Earl Cookie performs his birthday set at Adams Lounge in Toledo. He turned 27 this year.
The Blade/Lori King
Stacey Edward Carey, Jr., was only 21 when he first grabbed his cousin’s guitar and played two notes that sounded right together. Because it was so easy for him, he knew he had something special.
“I wasn’t brilliant or anything, but I knew I could really do this. So I bought a cheap, piece-of-crap $50 guitar and wrote my first song within two days.”
After a few years of refining his music, Stacey changed his stage name to Earl Cookie and started busking on the streets of Toledo.
A busker is a licensed street performer who works for tips, and if you work or live in the downtown area, you’ve probably seen Cookie. He’s the guy with dreadlocks who likes to stand on street corners and sing cover songs amplified through a beat-up stereo speaker. He prefers busking at the Anthony Wayne Bridge, but he can also be spotted jamming at the entrance to Fifth Third Field during Mud Hens game nights and Art Walks on Adams Street.
When Cookie is strumming his guitar and shaking a tambourine with his right foot, dollar bills pile up in the square plastic Tupperware container he uses to collect tips. Santana and Bob Seger songs are fan favorites.
Tips are certainly appreciated because busking is his full-time job, but he said waves and smiles are just as good as money, if not better.
“It’s not even about the money,” Cookie explained. “I love the feeling I get when I’m appreciated. When I go out and busk it’s a joy that people love what I do. I feed off their energy. The fact they’re going to give me money for it is like icing on the cake.
“I can sit on the corner and sing 10 songs for about 30 minutes, and tons of people drive by and sometimes I’ll get people who try and ignore me like I’m not there. They’ll roll up their window because they think I’m a bum. It kinda hurts sometimes.”
Cookie, 27, admits he would love to be famous, “but a more realistic goal is playing a few gigs a week that would make me enough to survive and live comfortably.
“I also love the idea of being the first openly gay black rock star, but not just to capitalize on being gay. I just want to empower people. I got to thinking about my childhood, and particularly minorities, where the whole culture is very homophobic, and I wished that I’d come out a lot sooner than 26,” he said.
“As a black kid I got picked on for not being black enough. I’m the only person in my family who doesn’t play sports and I’m the only musician,” Cookie lamented.
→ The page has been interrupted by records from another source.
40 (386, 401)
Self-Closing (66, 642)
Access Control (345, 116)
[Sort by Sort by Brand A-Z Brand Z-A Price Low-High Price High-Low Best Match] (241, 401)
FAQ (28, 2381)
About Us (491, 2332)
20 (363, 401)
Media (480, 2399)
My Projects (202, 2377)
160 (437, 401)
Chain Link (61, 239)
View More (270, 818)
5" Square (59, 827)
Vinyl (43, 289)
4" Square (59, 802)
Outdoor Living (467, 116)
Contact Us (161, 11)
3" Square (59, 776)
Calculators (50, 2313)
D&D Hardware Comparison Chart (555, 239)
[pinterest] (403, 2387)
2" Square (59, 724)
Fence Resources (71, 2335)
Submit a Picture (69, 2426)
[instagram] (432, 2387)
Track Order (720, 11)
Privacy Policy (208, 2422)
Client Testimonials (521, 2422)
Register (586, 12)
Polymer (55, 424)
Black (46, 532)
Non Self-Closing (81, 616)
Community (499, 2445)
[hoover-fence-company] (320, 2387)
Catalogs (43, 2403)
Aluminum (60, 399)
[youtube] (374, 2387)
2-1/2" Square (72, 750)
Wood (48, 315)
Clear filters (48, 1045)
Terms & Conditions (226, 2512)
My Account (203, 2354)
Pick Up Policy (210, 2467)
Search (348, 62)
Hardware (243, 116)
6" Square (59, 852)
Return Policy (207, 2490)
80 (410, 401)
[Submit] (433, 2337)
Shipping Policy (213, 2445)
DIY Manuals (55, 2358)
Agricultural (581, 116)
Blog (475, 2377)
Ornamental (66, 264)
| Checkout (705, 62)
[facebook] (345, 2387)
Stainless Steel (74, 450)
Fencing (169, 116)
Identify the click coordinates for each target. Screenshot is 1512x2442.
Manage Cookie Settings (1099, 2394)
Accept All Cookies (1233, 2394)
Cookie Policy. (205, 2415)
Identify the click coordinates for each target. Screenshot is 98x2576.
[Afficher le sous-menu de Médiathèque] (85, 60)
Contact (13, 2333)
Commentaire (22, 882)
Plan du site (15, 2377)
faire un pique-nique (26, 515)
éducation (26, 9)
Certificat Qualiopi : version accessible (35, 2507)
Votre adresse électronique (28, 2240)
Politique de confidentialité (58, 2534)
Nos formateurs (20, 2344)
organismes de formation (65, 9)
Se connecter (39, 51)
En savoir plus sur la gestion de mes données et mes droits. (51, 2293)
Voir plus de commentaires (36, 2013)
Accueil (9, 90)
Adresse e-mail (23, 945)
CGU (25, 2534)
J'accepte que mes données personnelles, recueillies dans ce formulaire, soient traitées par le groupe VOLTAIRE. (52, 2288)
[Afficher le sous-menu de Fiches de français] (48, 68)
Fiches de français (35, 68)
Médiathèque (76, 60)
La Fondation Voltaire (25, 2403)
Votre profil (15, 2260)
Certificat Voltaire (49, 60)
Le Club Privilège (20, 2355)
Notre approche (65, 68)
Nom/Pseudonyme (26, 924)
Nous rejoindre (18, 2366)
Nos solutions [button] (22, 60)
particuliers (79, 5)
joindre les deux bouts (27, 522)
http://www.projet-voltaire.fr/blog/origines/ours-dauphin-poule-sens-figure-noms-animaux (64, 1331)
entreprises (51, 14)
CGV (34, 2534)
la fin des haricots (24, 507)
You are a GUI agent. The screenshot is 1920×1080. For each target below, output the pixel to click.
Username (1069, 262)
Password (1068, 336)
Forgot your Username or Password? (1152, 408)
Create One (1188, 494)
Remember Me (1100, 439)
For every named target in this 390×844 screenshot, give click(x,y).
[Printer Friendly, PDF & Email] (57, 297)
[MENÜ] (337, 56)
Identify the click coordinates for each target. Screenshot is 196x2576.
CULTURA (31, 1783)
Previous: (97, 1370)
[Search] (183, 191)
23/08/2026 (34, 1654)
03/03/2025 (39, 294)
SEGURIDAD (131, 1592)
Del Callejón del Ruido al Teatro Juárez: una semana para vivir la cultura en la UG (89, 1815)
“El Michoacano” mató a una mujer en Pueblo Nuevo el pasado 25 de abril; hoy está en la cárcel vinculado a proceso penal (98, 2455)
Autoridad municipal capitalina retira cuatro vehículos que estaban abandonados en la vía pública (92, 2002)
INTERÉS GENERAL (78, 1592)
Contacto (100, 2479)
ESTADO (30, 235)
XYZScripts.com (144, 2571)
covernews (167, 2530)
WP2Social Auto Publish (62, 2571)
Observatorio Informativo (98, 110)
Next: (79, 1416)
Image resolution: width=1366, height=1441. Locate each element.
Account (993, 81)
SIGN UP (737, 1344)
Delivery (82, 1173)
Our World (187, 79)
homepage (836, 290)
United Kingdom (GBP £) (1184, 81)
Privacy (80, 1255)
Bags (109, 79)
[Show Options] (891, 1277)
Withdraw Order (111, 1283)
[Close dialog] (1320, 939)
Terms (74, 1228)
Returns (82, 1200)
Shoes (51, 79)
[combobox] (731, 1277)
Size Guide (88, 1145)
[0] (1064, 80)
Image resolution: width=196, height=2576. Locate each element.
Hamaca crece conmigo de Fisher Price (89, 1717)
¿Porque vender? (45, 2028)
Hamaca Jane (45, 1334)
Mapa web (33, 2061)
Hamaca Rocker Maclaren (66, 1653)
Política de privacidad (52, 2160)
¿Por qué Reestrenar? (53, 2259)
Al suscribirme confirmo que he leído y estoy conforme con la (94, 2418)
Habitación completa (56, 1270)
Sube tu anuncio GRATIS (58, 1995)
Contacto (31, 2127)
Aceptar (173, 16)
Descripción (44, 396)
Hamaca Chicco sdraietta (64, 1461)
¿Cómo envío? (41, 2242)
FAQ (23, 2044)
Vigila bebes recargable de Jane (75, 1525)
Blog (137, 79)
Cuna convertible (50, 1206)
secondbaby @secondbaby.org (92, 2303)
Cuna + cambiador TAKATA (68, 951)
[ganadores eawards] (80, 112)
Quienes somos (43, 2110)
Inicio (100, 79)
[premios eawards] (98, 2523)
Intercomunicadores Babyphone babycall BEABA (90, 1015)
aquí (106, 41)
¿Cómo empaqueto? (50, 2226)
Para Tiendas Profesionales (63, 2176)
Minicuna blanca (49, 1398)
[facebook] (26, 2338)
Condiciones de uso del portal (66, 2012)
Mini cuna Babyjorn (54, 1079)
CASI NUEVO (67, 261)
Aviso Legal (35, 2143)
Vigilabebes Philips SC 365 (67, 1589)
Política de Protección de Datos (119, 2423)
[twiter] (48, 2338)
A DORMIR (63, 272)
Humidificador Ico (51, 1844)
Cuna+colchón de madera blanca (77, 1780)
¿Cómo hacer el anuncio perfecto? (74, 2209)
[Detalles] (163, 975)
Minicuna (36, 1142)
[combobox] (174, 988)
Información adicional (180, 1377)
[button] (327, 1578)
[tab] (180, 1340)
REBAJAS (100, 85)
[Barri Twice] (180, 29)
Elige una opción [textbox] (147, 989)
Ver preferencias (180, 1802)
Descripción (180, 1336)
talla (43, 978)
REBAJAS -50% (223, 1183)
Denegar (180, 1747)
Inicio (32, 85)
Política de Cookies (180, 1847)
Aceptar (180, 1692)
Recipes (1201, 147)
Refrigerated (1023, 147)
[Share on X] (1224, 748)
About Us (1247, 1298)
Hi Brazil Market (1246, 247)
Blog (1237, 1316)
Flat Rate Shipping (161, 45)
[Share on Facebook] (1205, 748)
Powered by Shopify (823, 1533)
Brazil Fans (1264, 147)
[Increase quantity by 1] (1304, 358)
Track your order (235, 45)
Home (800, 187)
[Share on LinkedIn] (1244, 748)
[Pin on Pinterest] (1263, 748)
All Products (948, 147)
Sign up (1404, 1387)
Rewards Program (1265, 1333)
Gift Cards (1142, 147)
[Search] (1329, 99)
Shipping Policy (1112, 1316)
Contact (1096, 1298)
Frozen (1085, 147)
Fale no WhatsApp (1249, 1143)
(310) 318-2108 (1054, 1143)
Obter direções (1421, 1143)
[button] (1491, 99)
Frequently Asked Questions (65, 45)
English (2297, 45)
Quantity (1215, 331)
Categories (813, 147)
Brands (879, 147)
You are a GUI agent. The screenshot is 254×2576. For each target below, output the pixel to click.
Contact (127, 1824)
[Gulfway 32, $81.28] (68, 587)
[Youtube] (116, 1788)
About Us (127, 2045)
“You are never going to be happy if you’re stuck in the closet, and I just decided that as soon as I started playing music I wanted to change how the world thinks about itself through my music. I think if they had a role model to look up to, someone more like them, it would be easier for them to come out.”
In the meantime, he’s happy playing open mic nights in downtown pubs and busking with a voice he now appreciates.